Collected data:
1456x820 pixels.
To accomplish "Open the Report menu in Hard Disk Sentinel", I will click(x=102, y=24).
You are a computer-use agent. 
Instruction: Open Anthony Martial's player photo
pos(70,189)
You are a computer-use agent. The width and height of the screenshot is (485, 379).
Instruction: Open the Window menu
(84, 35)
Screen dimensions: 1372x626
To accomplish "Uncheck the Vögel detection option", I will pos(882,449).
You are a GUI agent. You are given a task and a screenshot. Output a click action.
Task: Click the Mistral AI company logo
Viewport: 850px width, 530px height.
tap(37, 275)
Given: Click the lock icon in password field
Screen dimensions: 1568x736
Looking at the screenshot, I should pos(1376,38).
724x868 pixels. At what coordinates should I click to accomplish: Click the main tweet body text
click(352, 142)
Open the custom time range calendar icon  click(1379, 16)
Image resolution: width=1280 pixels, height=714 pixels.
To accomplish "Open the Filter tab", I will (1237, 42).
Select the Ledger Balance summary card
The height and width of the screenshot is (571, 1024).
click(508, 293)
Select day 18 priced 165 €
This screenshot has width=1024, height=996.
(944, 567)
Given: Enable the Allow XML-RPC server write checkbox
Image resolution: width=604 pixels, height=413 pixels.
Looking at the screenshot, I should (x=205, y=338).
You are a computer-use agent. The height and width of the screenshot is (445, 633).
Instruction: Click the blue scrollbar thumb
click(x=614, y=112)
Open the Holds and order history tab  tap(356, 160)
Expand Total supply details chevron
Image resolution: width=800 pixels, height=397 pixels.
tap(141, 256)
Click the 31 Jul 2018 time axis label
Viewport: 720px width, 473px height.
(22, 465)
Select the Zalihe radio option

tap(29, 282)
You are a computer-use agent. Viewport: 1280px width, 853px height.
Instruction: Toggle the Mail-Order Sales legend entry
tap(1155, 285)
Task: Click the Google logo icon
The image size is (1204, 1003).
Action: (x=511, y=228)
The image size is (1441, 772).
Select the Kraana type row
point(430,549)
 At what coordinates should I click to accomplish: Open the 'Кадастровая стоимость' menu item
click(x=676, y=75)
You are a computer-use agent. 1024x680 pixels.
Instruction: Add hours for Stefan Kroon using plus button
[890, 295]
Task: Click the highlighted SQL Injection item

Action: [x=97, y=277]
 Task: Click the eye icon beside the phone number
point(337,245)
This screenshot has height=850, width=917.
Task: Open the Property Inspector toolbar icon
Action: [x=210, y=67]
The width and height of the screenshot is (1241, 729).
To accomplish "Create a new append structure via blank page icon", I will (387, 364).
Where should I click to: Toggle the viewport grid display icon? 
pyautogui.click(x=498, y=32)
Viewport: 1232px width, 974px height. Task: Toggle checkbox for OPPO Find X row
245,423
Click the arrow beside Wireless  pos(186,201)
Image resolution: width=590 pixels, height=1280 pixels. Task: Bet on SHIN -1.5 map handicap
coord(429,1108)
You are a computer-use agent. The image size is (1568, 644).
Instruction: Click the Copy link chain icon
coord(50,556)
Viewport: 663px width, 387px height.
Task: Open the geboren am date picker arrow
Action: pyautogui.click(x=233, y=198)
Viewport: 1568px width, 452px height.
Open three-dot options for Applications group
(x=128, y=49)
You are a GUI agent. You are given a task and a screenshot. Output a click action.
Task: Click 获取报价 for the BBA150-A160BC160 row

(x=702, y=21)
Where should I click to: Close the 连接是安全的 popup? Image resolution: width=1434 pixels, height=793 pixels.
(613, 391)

WHAT THE TASK ASKS
The complete set of entries above must be reproduced verbatim.

RESULT OF THIS TASK
1456x820 pixels.
To accomplish "Open the Report menu in Hard Disk Sentinel", I will click(x=102, y=24).
You are a computer-use agent. 
Instruction: Open Anthony Martial's player photo
pos(70,189)
You are a computer-use agent. The width and height of the screenshot is (485, 379).
Instruction: Open the Window menu
(84, 35)
Screen dimensions: 1372x626
To accomplish "Uncheck the Vögel detection option", I will pos(882,449).
You are a GUI agent. You are given a task and a screenshot. Output a click action.
Task: Click the Mistral AI company logo
Viewport: 850px width, 530px height.
tap(37, 275)
Given: Click the lock icon in password field
Screen dimensions: 1568x736
Looking at the screenshot, I should pos(1376,38).
724x868 pixels. At what coordinates should I click to accomplish: Click the main tweet body text
click(352, 142)
Open the custom time range calendar icon  click(1379, 16)
Image resolution: width=1280 pixels, height=714 pixels.
To accomplish "Open the Filter tab", I will (1237, 42).
Select the Ledger Balance summary card
The height and width of the screenshot is (571, 1024).
click(508, 293)
Select day 18 priced 165 €
This screenshot has width=1024, height=996.
(944, 567)
Given: Enable the Allow XML-RPC server write checkbox
Image resolution: width=604 pixels, height=413 pixels.
Looking at the screenshot, I should (x=205, y=338).
You are a computer-use agent. The height and width of the screenshot is (445, 633).
Instruction: Click the blue scrollbar thumb
click(x=614, y=112)
Open the Holds and order history tab  tap(356, 160)
Expand Total supply details chevron
Image resolution: width=800 pixels, height=397 pixels.
tap(141, 256)
Click the 31 Jul 2018 time axis label
Viewport: 720px width, 473px height.
(22, 465)
Select the Zalihe radio option

tap(29, 282)
You are a computer-use agent. Viewport: 1280px width, 853px height.
Instruction: Toggle the Mail-Order Sales legend entry
tap(1155, 285)
Task: Click the Google logo icon
The image size is (1204, 1003).
Action: (x=511, y=228)
The image size is (1441, 772).
Select the Kraana type row
point(430,549)
 At what coordinates should I click to accomplish: Open the 'Кадастровая стоимость' menu item
click(x=676, y=75)
You are a computer-use agent. 1024x680 pixels.
Instruction: Add hours for Stefan Kroon using plus button
[890, 295]
Task: Click the highlighted SQL Injection item

Action: [x=97, y=277]
 Task: Click the eye icon beside the phone number
point(337,245)
This screenshot has height=850, width=917.
Task: Open the Property Inspector toolbar icon
Action: [x=210, y=67]
The width and height of the screenshot is (1241, 729).
To accomplish "Create a new append structure via blank page icon", I will (387, 364).
Where should I click to: Toggle the viewport grid display icon? 
pyautogui.click(x=498, y=32)
Viewport: 1232px width, 974px height. Task: Toggle checkbox for OPPO Find X row
245,423
Click the arrow beside Wireless  pos(186,201)
Image resolution: width=590 pixels, height=1280 pixels. Task: Bet on SHIN -1.5 map handicap
coord(429,1108)
You are a computer-use agent. The image size is (1568, 644).
Instruction: Click the Copy link chain icon
coord(50,556)
Viewport: 663px width, 387px height.
Task: Open the geboren am date picker arrow
Action: pyautogui.click(x=233, y=198)
Viewport: 1568px width, 452px height.
Open three-dot options for Applications group
(x=128, y=49)
You are a GUI agent. You are given a task and a screenshot. Output a click action.
Task: Click 获取报价 for the BBA150-A160BC160 row

(x=702, y=21)
Where should I click to: Close the 连接是安全的 popup? Image resolution: width=1434 pixels, height=793 pixels.
(613, 391)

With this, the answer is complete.